With pictures omitted, the line containing "The width and" and all later lines of the records below are to be restated word for word.

↓

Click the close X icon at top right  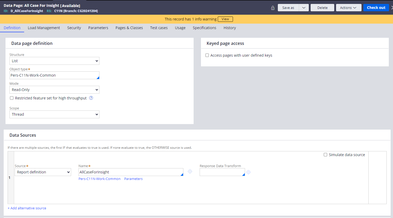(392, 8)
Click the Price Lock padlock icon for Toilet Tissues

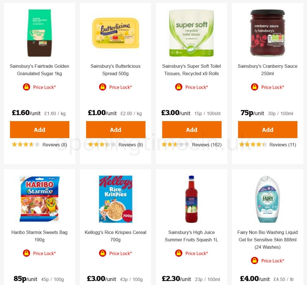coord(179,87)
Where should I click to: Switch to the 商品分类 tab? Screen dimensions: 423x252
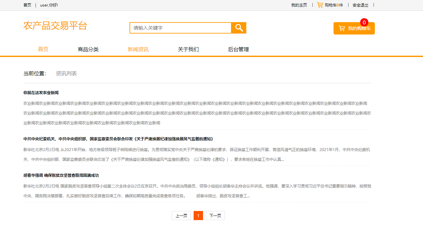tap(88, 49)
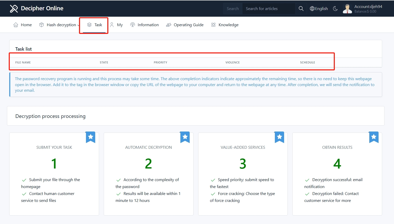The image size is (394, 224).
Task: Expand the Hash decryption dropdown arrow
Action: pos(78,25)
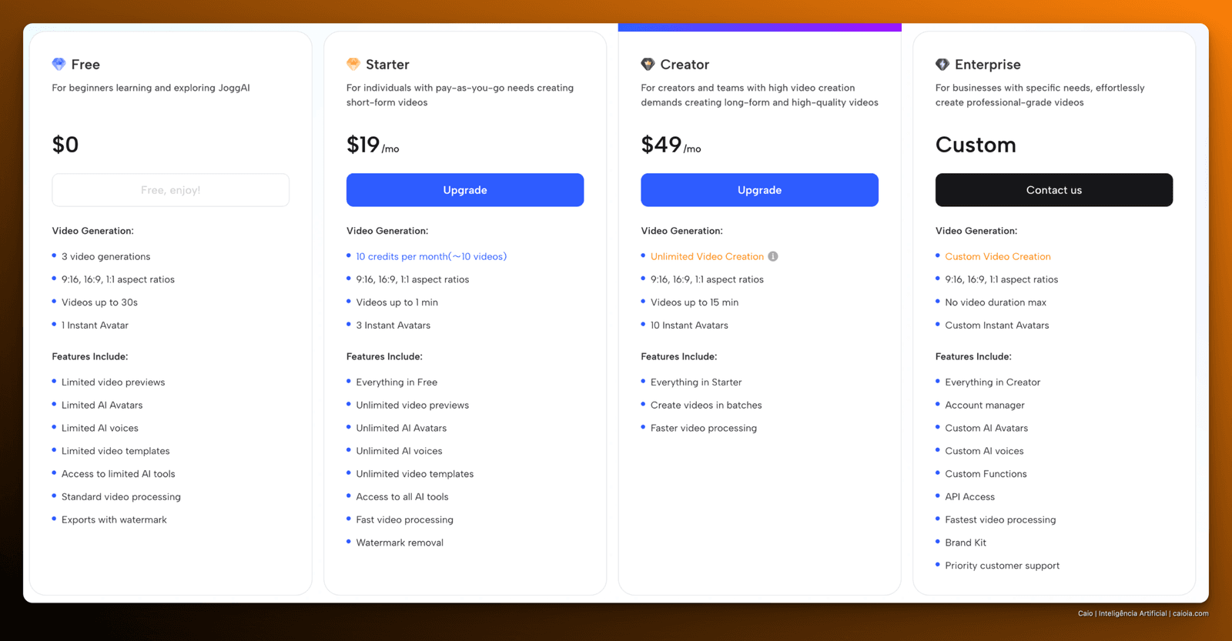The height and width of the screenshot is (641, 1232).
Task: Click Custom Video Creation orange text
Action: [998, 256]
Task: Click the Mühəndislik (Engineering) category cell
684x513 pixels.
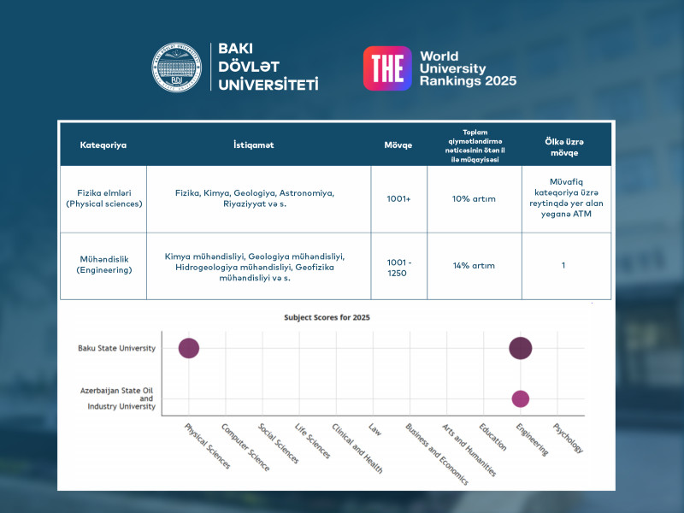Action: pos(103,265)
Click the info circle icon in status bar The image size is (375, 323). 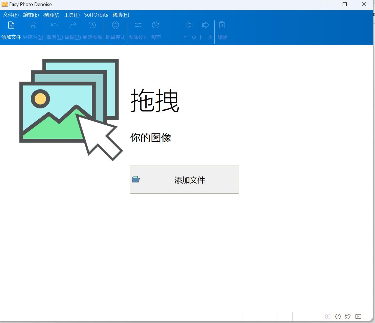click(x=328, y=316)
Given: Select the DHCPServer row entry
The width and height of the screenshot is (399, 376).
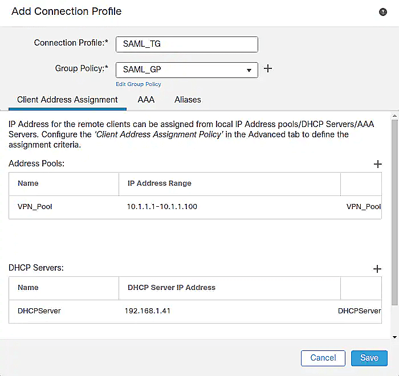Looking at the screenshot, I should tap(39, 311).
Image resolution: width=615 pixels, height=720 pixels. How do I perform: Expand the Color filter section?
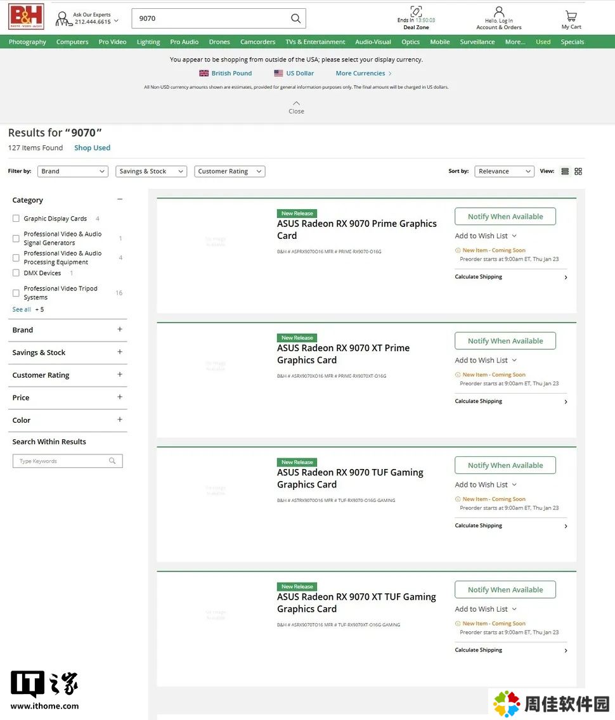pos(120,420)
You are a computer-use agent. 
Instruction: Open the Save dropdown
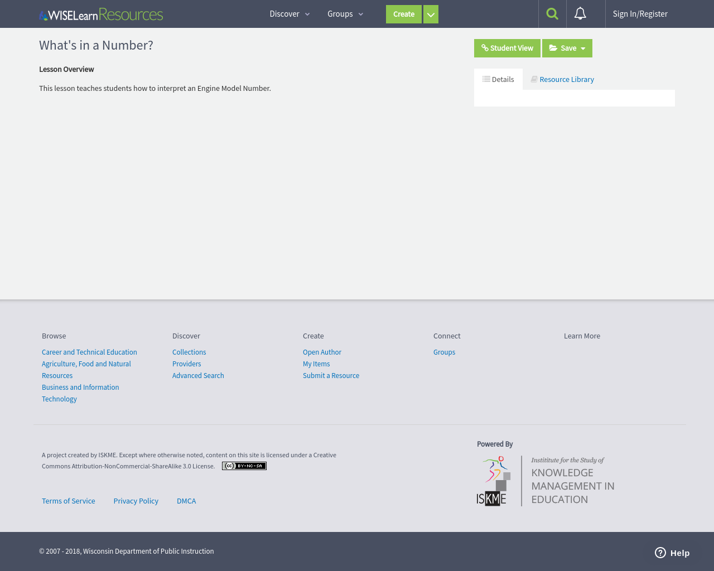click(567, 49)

↑

### SOLUTION TO THIS TASK
The width and height of the screenshot is (399, 376).
Looking at the screenshot, I should tap(39, 311).
Image resolution: width=615 pixels, height=720 pixels. How do I perform: Expand the Color filter section?
pos(120,420)
You are a computer-use agent. 
Instruction: Open the Save dropdown
click(567, 49)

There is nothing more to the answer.